Findings from this analysis include:

  • There is good understanding of the need for handwashing hygiene and other infection control methods. Study participants reported handwashing as the most widely known method of infection prevention and control (IPC) with the potential to halt the spread of infections. Participants also reported having heard about these measures across several platforms (e.g., media, trainings, conferences, and workshops). These findings reaffirm other studies findings that hand washing/hygiene is critical in curbing the spread of AMR.
  • There is poor understanding of AMR and its drivers. The majority of study participants, despite stating they know what antibiotics are, had never heard of AMR.
  • Self-medication with antibiotics is a factor: In this study, some individuals reported changing the antibiotic dosage during the course of self-medication and sometimes completely switching the antibiotics due to their failure to work, or because they finished their supply and there were alternative cheaper antibiotics. The majority of study participants stated their belief that self-medication was a “good” and/or “acceptable” practice.
  • Most patients obtain antibiotics from community pharmacies. Participants reported community pharmacies as the single greatest sources of antibiotics used in self-medication.

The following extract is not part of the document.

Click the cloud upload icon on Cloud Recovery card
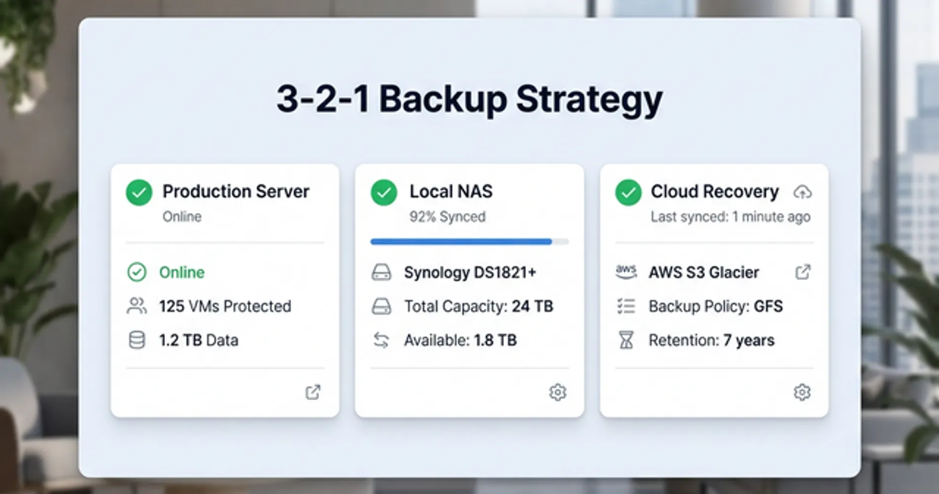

First year as a Grand Challenges Africa (GC Africa) grantee

I prepared for my research and set up a research team ahead of the GC Africa initiation grant period, in order to be as productive as possible during the funded research period. Fortunately, I had learned much of grant management informally from my mentors at Makerere University. Because the study sites were in two countries, Uganda and Tanzania, two experienced research teams were required to implement the project in each country, each site had specific research requirements to execute the same study protocol.  Institutional support as well as choosing a team which had prior experience in research and grant management has enabled smooth implementation of this grant.

Why is funding innovation important for Africa?

Africa has the world’s fastest growing population, faced with a high burden of infectious diseases. To find solutions to the continent’s health and economic challenges, there must be more resources for training and funding early-career researchers to transition to independence. African-led solutions to African challenges are more likely to be sustainable, and result in improved health, development and economic growth.

What impact has the GC Africa programme had on your career?

The journey from postdoctoral to principal investigator (PI) in Africa is a daunting one. The GC Africa programme has provided a launchpad for me at the critical early-career, postdoctoral researcher stage, enabling me to become a PI and now be poised to build a research team at Makerere University.